The system consisted of two main generator units
in which the oil was gasified. The generators
would be heated by injecting oil into them for 5
minutes and blowing air into them to reach 870 –
925ºC. Steam would then be added into the 1st
generator for one minute, then oil injected with
steam into the 1st and 2nd Generators for roughly
seven minuets. Steam alone would then be
injected into the generators for two minutes.
Air was blown into the generator to burn off the
carbon, cleaning the unit and reheating it at the
same time. This system allows about seven
gallons of oil to produce 1,000 cubic feet of gas.
A similar method called the straight shot, carried
out a similar process but within a single generator
unit which was divided into sections with heating
undertaken at the base of the unit. This method
required 8.6 gallons of oil per 1,000 cuft of gas.

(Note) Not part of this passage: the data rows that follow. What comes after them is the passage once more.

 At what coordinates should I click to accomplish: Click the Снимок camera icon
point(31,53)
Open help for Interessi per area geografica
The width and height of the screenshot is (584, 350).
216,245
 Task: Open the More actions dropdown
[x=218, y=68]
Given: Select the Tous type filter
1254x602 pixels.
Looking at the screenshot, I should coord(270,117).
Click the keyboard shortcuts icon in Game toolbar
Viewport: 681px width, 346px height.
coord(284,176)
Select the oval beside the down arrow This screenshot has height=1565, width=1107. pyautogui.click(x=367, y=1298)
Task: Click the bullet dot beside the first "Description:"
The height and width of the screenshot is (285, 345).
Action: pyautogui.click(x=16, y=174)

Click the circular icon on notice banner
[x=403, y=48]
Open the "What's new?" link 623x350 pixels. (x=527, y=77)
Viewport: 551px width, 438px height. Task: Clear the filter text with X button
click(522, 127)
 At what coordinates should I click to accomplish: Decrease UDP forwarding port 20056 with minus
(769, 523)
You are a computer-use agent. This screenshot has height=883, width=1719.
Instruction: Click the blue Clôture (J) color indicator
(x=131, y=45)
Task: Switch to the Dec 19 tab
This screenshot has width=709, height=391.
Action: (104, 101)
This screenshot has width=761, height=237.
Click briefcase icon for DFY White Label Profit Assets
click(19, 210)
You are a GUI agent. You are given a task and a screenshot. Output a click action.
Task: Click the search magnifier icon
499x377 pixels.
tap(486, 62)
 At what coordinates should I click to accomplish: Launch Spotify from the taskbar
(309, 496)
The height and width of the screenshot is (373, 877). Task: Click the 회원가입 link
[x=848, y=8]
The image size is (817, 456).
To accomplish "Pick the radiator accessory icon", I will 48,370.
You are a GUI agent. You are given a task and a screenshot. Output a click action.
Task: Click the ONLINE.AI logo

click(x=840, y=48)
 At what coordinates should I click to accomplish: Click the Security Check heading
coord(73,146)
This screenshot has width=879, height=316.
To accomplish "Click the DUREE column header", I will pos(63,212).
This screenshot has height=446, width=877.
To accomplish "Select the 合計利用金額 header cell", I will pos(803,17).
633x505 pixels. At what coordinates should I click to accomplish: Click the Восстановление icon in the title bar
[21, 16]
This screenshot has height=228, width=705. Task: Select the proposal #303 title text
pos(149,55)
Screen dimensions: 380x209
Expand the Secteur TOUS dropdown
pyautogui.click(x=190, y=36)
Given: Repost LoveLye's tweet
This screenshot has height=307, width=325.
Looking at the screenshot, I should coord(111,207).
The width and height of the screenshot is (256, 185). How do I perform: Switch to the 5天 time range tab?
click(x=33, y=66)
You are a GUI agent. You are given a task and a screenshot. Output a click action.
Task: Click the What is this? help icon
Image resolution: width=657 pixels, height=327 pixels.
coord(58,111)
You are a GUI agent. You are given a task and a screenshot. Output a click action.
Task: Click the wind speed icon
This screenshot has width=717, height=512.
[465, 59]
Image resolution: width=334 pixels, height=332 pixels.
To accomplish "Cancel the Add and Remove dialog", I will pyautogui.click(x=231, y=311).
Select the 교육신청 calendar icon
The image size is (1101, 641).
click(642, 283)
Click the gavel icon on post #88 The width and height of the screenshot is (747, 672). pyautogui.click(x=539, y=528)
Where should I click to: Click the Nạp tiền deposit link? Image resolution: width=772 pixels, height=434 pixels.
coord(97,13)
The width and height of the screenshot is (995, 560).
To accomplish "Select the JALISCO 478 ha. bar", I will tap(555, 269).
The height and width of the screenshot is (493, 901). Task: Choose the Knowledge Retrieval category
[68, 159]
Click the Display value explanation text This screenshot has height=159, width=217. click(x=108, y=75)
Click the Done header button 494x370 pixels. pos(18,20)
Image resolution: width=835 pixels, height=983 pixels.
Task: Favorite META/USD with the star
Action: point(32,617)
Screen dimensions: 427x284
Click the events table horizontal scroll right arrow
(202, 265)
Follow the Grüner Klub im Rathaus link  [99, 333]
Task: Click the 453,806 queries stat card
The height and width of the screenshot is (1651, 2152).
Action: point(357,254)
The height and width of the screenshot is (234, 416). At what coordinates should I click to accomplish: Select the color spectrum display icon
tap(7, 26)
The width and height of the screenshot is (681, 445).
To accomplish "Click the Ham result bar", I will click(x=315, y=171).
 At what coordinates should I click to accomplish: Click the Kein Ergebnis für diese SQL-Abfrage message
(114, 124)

In both manufacturing processes the oil gas
would exit the generators through the carbon
recovery unit and gas washing unit. The
manufacture of oil gas produced a significant
amount of naphthalene requiring the gas to be
passed through a naphthalene scrubber. The
remaining purification process was similar to that
of Carburetted Water Gas except for the removal
of lampblack. The water from the scrubbers and
the wash box was passed to the lampblack
separator. The lampblack was removed from the
separator and dewatered, or it was filtered dried
and briquetted. It could then be used as either
boiler or Carburetted Water Gas fuel.
Hall type process
The Hall process produced a high calorific value
gas (1000 Btu/cuft) which was equivalent to
natural gas. It was originally undertaken using
adapted water gas plants, later plants were
specifically designed for this purpose.
Distillates, crude oil or residual oil could be
gasified, although its efficiency would decline with
heavier oils and could fail due to the deposition of
carbon and pitch within the generators. The
efficiency of the Hall process was 82% of the
thermal value of the feedstock on light distillate to
50% on heavy fuel oil. The tar produced would
range from less than 5% for light distillate to 20-
30% for heavy fuel oil. Other types of non
catalytic oil gas plant were also developed.
Cyclic catalytic processes
Catalytic gas manufacturing processes were also
more common on former gasworks sites in
Britain. These plants would operate at a low
The History and Operation of Gasworks (Manufactured Gas Plants). 28 Written by Dr Russell Thomas (28/1/2013)
pressure and their design was influenced by the
type of feedstock being processed into gas.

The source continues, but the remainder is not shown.